Why don't you go after diplomatic immunity which allows all sorts of things to happen unpunished?

You're being idealistic. The world does not operate that way, if it did, we would have no need for lawyers as no one would ever take advantage of anyone nor would any one ever want to change the terms --wait, there wouldn't eve be terms of agreement, we'd just know 'the right thing to do'.


I agree with your statement of selection bias.

For a good recent read on this subject, I'd suggest Foreign Policy: New Flash, States Spy on Each Other http://walt.foreignpolicy.com/posts/2013/07/01/news_flash_st...


I do too, but... this is a good reason not to bug allies. You make everyone paranoid if it's discovered.


The point is that allies are aware they're being bugged. It's just an accepted truth.


The public of our allies don't really...these publics ultimately decide whether we are allies or not.

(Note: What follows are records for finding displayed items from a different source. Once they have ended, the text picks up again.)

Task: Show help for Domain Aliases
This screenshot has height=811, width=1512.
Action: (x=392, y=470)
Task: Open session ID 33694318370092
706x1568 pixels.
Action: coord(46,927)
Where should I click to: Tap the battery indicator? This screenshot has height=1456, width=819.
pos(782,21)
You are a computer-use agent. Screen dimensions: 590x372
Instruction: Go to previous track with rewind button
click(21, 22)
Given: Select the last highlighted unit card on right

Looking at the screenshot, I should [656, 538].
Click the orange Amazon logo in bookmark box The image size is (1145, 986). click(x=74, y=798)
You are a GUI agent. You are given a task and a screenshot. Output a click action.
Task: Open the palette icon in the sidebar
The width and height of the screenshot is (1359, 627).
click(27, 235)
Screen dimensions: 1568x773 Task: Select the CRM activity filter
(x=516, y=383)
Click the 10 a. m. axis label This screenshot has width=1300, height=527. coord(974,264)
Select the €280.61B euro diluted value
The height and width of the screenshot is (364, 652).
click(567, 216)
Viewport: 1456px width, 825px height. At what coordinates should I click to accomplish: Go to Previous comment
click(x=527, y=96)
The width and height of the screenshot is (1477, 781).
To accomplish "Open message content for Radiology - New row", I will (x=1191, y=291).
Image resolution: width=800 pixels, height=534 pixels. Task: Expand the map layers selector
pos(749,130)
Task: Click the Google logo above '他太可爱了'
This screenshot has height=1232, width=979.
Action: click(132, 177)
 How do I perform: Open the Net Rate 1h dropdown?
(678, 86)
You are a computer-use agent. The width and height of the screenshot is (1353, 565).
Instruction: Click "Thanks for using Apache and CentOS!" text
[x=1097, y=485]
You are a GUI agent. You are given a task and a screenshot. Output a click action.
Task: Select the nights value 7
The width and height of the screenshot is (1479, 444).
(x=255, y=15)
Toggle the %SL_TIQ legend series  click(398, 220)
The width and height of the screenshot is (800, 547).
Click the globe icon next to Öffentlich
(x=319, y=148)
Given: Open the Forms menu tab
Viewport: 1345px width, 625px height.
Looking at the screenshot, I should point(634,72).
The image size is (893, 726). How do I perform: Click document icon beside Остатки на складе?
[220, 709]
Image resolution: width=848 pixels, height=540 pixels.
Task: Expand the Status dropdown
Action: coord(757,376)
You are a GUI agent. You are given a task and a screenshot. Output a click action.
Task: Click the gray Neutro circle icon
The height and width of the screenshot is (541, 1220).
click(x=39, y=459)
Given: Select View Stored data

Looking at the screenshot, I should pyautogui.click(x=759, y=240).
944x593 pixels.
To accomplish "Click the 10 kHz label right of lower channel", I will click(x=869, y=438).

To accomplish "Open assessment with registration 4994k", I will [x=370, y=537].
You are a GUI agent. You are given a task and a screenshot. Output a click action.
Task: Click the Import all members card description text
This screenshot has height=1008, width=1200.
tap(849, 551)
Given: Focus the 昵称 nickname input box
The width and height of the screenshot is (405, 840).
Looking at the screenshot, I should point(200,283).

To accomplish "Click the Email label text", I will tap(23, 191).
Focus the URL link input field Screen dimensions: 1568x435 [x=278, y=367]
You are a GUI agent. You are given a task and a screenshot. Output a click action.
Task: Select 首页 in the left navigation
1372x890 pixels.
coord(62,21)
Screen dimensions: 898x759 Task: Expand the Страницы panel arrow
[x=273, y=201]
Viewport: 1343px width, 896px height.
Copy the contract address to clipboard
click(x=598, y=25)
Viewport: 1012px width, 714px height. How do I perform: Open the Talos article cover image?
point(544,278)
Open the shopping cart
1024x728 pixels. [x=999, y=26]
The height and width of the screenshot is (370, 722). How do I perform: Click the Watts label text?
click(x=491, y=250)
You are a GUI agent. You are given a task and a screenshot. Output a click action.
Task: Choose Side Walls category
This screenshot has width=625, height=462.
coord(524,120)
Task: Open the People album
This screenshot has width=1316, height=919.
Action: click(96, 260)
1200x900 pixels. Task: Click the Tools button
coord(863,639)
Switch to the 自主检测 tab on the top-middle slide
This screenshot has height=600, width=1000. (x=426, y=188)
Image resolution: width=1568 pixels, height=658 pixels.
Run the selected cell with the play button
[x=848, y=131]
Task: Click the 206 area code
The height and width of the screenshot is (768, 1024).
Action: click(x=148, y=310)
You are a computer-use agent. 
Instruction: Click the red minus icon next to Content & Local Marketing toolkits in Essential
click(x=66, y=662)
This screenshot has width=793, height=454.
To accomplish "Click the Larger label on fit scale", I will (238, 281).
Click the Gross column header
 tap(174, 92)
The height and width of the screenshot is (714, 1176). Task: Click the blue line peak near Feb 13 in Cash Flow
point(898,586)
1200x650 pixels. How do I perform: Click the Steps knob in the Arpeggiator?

when was the last time when a country's foreign policy was actually influenced by its people in a democratic way? besides go / don't go to war or foreign investments policies, I doubt most people have any clue about their "democratic" country's fp ... I know I don't, and if I'd dig into it more, I'd probably get so disgusted by the international ass kissing networks that I'd wanna puke...


Goto Switzerland, they vote on everything.


If anyone wants to read that FP article without registering at FP you can bypass the register screen by selecting "View -> Page Style -> No Page Style" in iceweasel. I apologize I do not know the equivalent function in chromium.

I used to enjoy reading Tom Ricks Best Defense blog at FP but I stopped reading it once they introduced that monstrosity.


Apparently blocking javascript also lets you read the article - in nicely formatted fashion too. I had not even realized FP had made such a change, I would have stopped reading it if I had run into that roadblock too.

Tecently there have been some misguided statements in the comments on HN that javascript is a requirement for the web and that it is reasonable for designers to always expect its presence. When those designers fail like this - the crap is gone but the important stuff still works great, I think to myself maybe it isn't so misguided. Maybe two wrongs do make a right.


The strangest thing about recent leaks is how people are shocked that the NSA spies on foreign countries. What are they supposed to be doing?


They are supposed to do it for national security reasons (hence the name, one would presume). On actual enemies or potential enemies.

Spying on EU politicians, corporations, trade negotiations and such is not that. It's using spying to get a leverage and exploit/blackmail/bride/take advantage of other countries.

Except if you redefine "national security" to mean: each and every way a country can exploit and fuck with other countries.


The biggest difference between the spying in the past and the spying today is that most effective spying usually involved HUMINT. You had to get someone with access to a secure location to go in there and bug the place or you needed a mole on the inside leaking information to you.

Today we have an Internet infrastructure that for all intents and purposes is centralized in the US. Lots of network collections pass through the US and many commonly used service providers are in the US. HUMINT is now a lot less important because SIGINT became much much much easier.

However abusing the current system for the sake of SIGINT comes at the cost of trust in the current system and architecture. There will be an economic penalty paid by the US of this abuse of trust. At the very least, we're now in a much weaker position to negotiate with the rest of the world when internet governance issues (ICANN for example) come up for discussion.


That is not why the people are shocked. The general mass is shocked(especially foreigners, of course) or rather annoyed about the moral high ground US always seems to take("Chinese are hacking us, we're not hacking them") to which it doesn't own up to.


I'm not shocked.

I'm outraged, but it's been obvious that this stuff has been going on for many years. If you didn't know you weren't paying attention.


Your own Embassy sounds about the worst place in world possible to discuss your own secrets.